Gov. Janet Mills speaks at a Bangor event honoring Maine’s bicentennial in July. On Monday, she called the Maine Legislature back in for votes on borrowing proposals.

AUGUSTA, Maine — Republicans say they will support popular transportation borrowing when lawmakers head back to the State House next week for a special session, but the fate of three other bond items they successfully pushed to vote on separately is still undecided.

“Our position is that we will be supporting the transportation bond,” said John Bott, director of communications for House Republicans. “Any other bonds will be left up to individual legislators and what they feel they need to do in terms of their district.”

Gov. Janet Mills, a Democrat, released a proclamation Monday evening announcing a revised $163 million bond package will be voted on by legislators when they return to Augusta next Monday for the first time since the regular 2019 legislative session ended in June.

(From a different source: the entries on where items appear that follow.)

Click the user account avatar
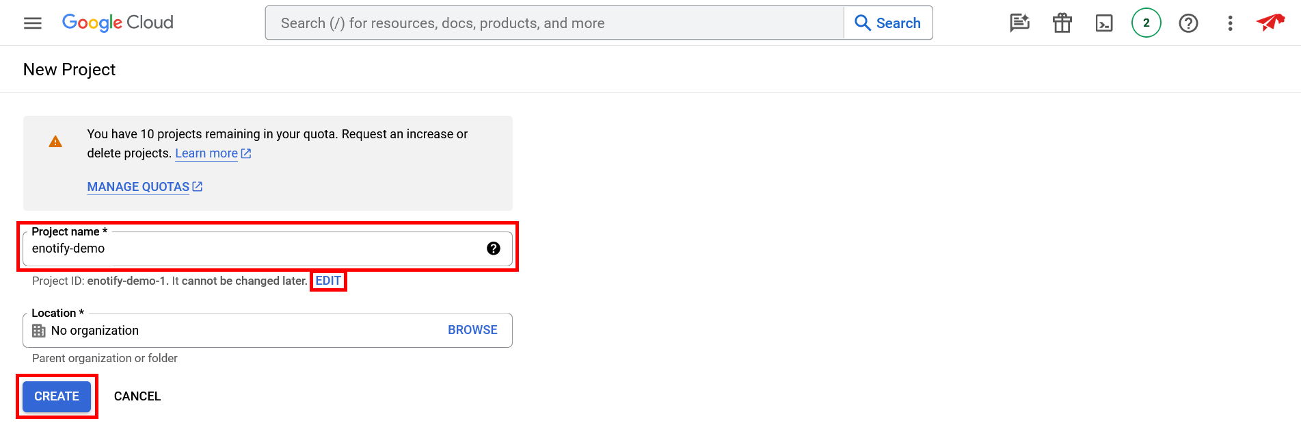 [x=1270, y=23]
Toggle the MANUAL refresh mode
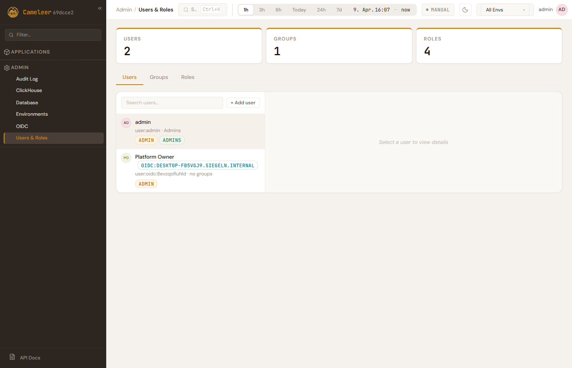572x368 pixels. tap(438, 10)
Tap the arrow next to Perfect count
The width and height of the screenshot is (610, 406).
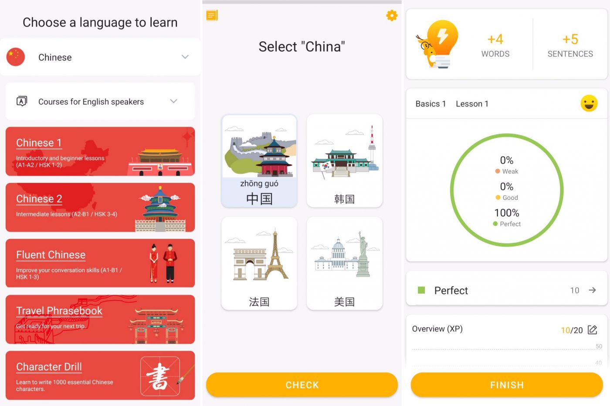pyautogui.click(x=592, y=290)
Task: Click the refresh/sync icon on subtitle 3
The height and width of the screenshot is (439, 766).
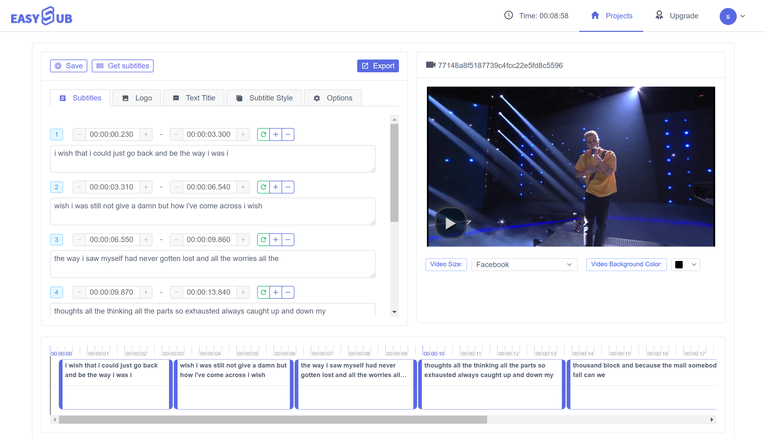Action: click(x=263, y=239)
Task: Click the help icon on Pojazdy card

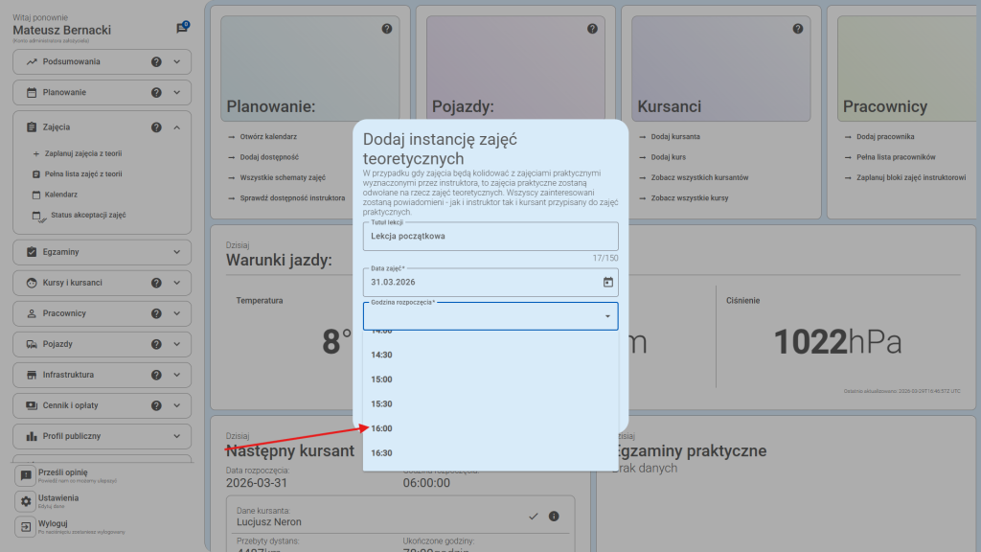Action: (x=592, y=29)
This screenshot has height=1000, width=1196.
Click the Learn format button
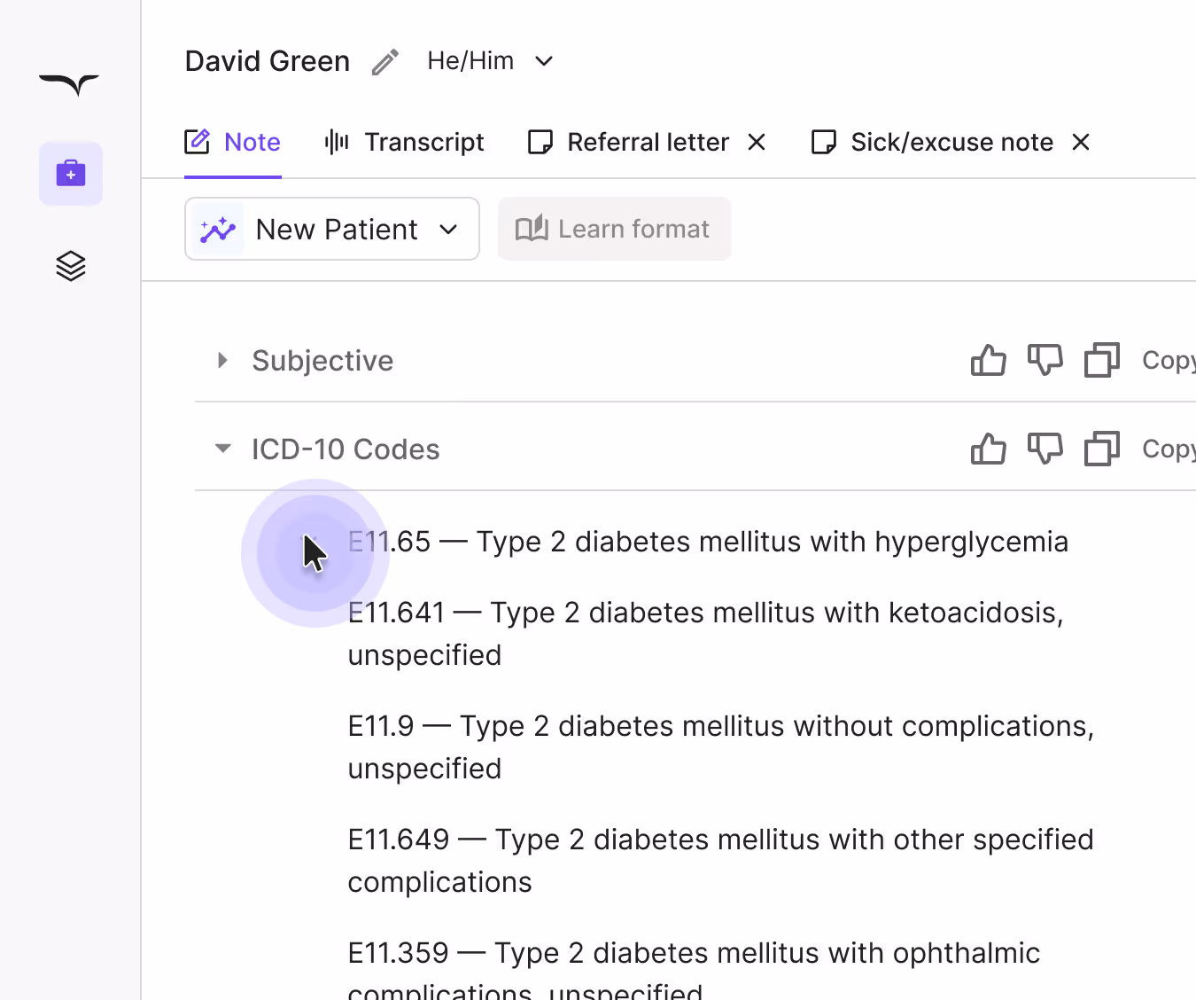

The package includes $105 million for Maine’s roads, bridges, rail and air transportation system, a figure that has remained unchanged since Mills proposed her $239 million initial bond package in June. That money is critical for Maine’s infrastructure system, as the state relies on borrowing to fund its improvements. Department of Transportation Commissioner Bruce Van Note said his department would be in “a world of hurt” last week if the bond wasn’t approved.

Republicans balked at Mills’ proposed package in June because it presented the transportation monies as a single package along with additional funds for conservation, broadband, economic development and other infrastructure, and they wanted to vote on them separately.

The governor ceded to that wish Monday, when she said the transportation bond proposal will be considered separately alongside three other slimmed-down items — $23 million for infrastructure and economic development initiatives including high-speed internet; $15 million for environmental protection and energy efficiency; and $20 million for conservation.

“This revised proposal is a fair compromise that should garner bipartisan support in the Legislature,” Mills said in a news release. “I am asking lawmakers to take advantage of low interest rates, pass these critical bonds and send them to Maine voters for their consideration this November.”

Mills told Maine Public on Monday she was “convinced” there is support for “a variety of bonds” after talking to leadership on both sides. But Senate Minority Leader Dana Dow, R-Waldoboro, said there is still work to be done, and he plans to speak with Senate President Troy Jackson, D-Allagash, on Tuesday to discuss the bonds further.

“At this point I don’t have a prediction on what is going to happen when we get together next Monday,” he said.

Jackson spokeswoman Christine Kirby said Jackson is confident Democrats will back the measures. In a statement, Jackson said he will “proudly be voting to approve each of these bonds and I hope my colleagues in the Legislature will join me.”

Lawmakers will have to approve the items with two-thirds votes in each chamber to put them on the statewide ballot in November, where voters would see the proposals as four separate items.